Daha kurak dönemler yaşanacak
Kar yağışının olmadığı zamanlarda doğal ekosistemlerin yanı sıra tarımsal ekosistemlerin de yılın bir bölümünde ciddi nem kaynağını kaybedeceğine değinen Türkeş, “Bu yıl da böyle bir yıl, çünkü sıcak geçiyor, yüksek basınç koşulları var. Bir yandan kuraklık, bir yandan buharlaşma etkili. Türkiye’de ve Güney Avrupa’nın önemli bir bölümünde uzun süreli ortalamalara göre kar yağışında azalma ve uzun süreli ortalamalarda daha yüksek sıcaklıklar hakim” ifadelerini kullandı.
Önümüzdeki dönemde Akdeniz Havzası’nda da kış kuraklıklarının beklendiğini belirterek, şu anki dönemden çok daha şiddetli ve uzun süreli kuraklığın yaşanabileceği değerlendirmesinde bulunan Türkeş, Karadeniz ve Kuzeydoğu Anadolu haricinde Türkiye’nin büyük bir çoğunluğunun uzun süreli ortalamalardan daha az yağış alacağı tahmininde bulundu.
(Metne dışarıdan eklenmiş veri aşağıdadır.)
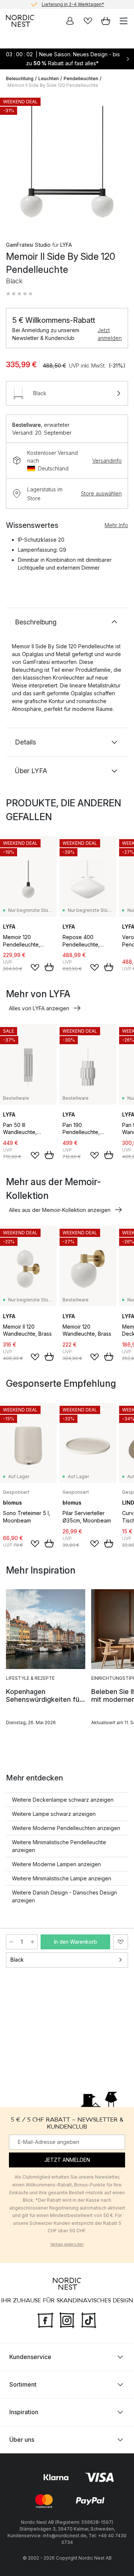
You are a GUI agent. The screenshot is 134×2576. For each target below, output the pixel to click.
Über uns (21, 2439)
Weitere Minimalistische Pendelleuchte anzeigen (59, 1846)
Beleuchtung (20, 78)
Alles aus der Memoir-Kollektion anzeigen (60, 1210)
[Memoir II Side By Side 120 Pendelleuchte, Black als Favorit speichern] (120, 1941)
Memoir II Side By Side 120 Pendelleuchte (52, 85)
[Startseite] (20, 21)
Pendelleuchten (81, 78)
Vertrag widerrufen (67, 2244)
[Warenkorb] (106, 21)
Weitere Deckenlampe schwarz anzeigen (63, 1799)
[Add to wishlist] (35, 967)
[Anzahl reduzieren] (11, 1941)
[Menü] (124, 21)
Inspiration (23, 2411)
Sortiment (22, 2384)
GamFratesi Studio (28, 245)
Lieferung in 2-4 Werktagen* (73, 4)
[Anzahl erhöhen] (32, 1941)
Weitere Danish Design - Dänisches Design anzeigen (64, 1896)
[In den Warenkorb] (49, 967)
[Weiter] (120, 162)
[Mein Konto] (70, 21)
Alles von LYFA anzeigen (39, 1008)
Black (17, 1959)
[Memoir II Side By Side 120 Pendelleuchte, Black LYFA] (67, 162)
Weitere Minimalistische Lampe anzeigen (61, 1878)
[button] (19, 294)
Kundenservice (30, 2356)
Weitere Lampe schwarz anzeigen (54, 1814)
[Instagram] (67, 2319)
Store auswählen (101, 493)
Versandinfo (107, 460)
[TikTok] (88, 2319)
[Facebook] (45, 2319)
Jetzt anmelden (110, 334)
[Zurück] (13, 162)
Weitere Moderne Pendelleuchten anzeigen (66, 1828)
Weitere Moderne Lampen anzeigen (56, 1864)
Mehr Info (116, 525)
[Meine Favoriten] (88, 21)
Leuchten (48, 78)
Türkiye’nin de içinde olduğu Güney Avrupa’da yüksek basınç koşullarının daha etkili olacağını belirten Türkeş, “Kar yağışının da olmadığı kurak koşullar yaşanacak gibi duruyor. Genel anlamıyla kış kurak geçer ve kar da olmazsa tarım havzaları, orman ekosistemleri, barajların dolulukları hidroelektrik santralleri bakımından sıkıntı yaşanabilir” dedi.